=== DATASET RECORDS ===
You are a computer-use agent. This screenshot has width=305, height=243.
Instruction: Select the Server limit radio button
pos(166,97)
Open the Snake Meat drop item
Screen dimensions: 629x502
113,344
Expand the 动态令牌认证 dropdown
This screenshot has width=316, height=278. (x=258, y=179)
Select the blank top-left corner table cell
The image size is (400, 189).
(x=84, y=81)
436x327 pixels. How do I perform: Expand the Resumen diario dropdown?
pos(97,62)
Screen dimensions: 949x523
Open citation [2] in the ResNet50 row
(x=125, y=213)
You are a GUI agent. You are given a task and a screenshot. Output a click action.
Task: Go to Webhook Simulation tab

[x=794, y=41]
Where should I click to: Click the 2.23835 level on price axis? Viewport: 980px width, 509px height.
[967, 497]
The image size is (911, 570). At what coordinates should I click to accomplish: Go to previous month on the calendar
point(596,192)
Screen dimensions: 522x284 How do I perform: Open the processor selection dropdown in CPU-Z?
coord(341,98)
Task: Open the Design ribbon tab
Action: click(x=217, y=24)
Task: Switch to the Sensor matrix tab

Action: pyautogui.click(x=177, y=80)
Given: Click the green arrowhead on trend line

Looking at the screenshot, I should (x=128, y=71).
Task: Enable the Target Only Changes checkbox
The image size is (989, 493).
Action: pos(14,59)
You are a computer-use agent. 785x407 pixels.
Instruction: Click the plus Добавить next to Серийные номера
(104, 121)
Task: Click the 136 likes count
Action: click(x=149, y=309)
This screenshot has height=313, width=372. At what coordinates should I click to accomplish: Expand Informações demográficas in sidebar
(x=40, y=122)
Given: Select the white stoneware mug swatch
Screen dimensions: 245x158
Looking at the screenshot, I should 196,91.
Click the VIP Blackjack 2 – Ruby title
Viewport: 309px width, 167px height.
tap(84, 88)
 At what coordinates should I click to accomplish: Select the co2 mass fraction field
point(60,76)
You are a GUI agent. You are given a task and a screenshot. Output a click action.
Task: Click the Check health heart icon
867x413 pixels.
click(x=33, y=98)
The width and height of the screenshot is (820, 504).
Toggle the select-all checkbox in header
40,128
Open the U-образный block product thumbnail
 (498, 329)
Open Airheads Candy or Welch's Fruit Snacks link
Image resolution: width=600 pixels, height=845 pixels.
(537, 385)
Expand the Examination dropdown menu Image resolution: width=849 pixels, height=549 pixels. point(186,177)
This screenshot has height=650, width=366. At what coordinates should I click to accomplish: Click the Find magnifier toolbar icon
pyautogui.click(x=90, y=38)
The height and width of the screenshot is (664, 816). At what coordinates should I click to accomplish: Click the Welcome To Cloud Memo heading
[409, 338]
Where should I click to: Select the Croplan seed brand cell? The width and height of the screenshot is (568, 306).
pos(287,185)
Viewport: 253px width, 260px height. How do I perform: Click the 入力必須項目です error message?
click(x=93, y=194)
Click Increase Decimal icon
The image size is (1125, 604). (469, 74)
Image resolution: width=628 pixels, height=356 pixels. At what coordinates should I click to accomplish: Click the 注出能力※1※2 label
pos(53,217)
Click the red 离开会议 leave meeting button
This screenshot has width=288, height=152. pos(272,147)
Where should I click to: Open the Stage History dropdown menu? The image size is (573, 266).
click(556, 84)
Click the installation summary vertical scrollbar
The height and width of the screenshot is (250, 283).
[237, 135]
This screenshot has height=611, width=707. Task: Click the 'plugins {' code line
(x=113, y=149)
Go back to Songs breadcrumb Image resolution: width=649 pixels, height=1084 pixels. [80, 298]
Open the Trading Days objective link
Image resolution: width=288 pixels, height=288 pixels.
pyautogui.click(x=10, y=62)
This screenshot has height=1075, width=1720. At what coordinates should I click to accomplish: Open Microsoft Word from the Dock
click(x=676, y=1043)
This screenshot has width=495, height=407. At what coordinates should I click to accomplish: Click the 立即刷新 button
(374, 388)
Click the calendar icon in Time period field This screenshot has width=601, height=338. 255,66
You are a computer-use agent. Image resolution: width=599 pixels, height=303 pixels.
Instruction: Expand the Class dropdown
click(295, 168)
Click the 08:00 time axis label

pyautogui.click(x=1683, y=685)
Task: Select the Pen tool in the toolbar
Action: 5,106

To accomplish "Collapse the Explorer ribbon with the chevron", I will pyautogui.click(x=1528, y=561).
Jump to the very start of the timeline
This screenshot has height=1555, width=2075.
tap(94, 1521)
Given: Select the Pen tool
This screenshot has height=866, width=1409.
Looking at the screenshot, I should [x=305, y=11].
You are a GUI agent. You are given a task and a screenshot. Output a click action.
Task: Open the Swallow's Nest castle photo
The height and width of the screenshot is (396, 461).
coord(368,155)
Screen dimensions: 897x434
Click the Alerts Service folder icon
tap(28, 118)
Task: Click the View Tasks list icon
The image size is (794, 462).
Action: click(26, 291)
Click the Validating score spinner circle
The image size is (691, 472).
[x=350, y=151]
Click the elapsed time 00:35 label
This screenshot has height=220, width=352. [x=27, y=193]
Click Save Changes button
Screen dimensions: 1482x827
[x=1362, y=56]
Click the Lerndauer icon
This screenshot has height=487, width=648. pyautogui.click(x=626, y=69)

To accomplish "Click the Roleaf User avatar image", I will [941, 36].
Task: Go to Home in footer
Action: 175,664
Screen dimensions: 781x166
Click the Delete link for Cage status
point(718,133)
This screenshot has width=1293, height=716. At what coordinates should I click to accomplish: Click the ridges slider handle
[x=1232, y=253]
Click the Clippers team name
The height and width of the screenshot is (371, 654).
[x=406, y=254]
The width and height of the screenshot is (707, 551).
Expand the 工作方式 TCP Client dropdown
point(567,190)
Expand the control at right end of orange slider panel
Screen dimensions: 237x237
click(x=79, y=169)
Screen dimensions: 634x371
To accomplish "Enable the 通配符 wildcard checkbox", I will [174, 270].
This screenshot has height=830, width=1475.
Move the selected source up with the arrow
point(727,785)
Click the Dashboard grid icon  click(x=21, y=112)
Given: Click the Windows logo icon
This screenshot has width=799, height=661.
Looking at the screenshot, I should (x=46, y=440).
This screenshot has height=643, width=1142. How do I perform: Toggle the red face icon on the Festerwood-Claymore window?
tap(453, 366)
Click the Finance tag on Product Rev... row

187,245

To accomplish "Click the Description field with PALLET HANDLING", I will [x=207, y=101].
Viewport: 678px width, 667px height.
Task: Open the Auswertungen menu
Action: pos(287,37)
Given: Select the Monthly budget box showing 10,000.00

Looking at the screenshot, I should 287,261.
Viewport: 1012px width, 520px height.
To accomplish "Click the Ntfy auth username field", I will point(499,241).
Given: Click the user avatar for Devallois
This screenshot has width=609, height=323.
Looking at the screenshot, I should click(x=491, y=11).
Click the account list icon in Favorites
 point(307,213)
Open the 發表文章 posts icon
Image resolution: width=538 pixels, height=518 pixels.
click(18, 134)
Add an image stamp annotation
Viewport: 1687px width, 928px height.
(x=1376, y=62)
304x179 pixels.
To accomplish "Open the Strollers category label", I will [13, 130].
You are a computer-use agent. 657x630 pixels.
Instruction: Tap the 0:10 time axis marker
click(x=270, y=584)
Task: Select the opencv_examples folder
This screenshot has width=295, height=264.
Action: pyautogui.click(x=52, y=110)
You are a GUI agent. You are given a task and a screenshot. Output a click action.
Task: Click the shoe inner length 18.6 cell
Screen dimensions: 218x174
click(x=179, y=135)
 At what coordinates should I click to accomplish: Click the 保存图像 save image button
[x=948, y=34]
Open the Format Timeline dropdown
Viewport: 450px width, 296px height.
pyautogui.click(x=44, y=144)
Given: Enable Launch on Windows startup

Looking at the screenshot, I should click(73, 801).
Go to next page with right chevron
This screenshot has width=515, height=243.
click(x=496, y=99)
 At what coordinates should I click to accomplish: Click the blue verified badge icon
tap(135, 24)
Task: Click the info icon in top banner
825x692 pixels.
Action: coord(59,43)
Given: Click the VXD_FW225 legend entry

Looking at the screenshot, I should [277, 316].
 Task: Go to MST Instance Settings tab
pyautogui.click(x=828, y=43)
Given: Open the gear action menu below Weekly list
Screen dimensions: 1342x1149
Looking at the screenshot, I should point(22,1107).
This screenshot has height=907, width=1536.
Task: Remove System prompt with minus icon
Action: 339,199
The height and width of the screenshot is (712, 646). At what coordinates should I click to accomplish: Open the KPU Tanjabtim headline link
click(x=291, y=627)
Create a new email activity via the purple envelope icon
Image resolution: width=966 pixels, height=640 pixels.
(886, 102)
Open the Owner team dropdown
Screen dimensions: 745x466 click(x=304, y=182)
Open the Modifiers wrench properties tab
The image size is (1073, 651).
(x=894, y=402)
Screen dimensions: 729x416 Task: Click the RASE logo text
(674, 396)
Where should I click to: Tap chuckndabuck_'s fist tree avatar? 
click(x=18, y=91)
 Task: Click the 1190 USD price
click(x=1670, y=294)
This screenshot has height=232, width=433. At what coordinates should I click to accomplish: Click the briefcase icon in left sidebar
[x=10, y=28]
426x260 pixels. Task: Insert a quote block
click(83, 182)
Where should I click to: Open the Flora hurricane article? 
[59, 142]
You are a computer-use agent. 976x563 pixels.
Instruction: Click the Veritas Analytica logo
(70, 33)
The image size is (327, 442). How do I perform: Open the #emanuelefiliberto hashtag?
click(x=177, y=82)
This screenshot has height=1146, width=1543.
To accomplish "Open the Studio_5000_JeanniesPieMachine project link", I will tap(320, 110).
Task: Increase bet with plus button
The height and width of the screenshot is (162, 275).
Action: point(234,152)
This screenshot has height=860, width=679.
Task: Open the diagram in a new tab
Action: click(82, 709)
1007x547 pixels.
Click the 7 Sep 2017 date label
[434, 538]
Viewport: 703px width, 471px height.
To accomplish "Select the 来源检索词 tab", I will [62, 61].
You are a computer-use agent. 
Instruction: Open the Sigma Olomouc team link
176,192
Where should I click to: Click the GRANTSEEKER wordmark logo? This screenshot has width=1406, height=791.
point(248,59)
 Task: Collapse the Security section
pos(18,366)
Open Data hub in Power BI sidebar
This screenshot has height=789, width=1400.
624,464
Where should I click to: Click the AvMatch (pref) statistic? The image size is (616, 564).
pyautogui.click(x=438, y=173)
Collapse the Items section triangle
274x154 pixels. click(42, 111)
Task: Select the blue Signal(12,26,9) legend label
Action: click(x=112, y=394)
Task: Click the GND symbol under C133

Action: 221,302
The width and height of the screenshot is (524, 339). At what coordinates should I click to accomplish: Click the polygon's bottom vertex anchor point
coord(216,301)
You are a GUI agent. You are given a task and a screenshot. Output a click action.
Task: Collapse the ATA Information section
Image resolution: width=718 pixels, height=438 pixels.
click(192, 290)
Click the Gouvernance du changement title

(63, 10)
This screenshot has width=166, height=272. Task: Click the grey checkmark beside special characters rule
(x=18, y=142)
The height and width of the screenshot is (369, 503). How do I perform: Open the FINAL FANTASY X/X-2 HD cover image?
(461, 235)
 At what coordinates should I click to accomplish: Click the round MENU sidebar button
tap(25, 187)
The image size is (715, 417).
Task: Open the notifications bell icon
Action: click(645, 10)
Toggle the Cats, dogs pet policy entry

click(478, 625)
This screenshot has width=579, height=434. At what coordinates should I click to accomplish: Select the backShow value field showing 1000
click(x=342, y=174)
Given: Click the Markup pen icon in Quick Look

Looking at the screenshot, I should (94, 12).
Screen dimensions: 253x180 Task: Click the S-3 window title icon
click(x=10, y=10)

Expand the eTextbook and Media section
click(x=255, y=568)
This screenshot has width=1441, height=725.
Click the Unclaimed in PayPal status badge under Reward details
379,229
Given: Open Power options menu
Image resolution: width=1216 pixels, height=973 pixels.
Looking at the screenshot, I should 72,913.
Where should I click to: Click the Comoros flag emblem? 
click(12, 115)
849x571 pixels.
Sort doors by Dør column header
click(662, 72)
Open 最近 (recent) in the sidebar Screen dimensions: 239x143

=== YOUR INSTRUCTIONS ===
Please return, unchanged, the lines of the entries above, starting at the line that contains "At what coordinates should I click to accomplish: Click the 保存图像" and ending at the line that contains "Action: coord(59,43)", with both of those lines included.

=== ANSWER TO THE TASK ===
 At what coordinates should I click to accomplish: Click the 保存图像 save image button
[x=948, y=34]
Open the Format Timeline dropdown
Viewport: 450px width, 296px height.
pyautogui.click(x=44, y=144)
Given: Enable Launch on Windows startup

Looking at the screenshot, I should click(73, 801).
Go to next page with right chevron
This screenshot has width=515, height=243.
click(x=496, y=99)
 At what coordinates should I click to accomplish: Click the blue verified badge icon
tap(135, 24)
Task: Click the info icon in top banner
825x692 pixels.
Action: coord(59,43)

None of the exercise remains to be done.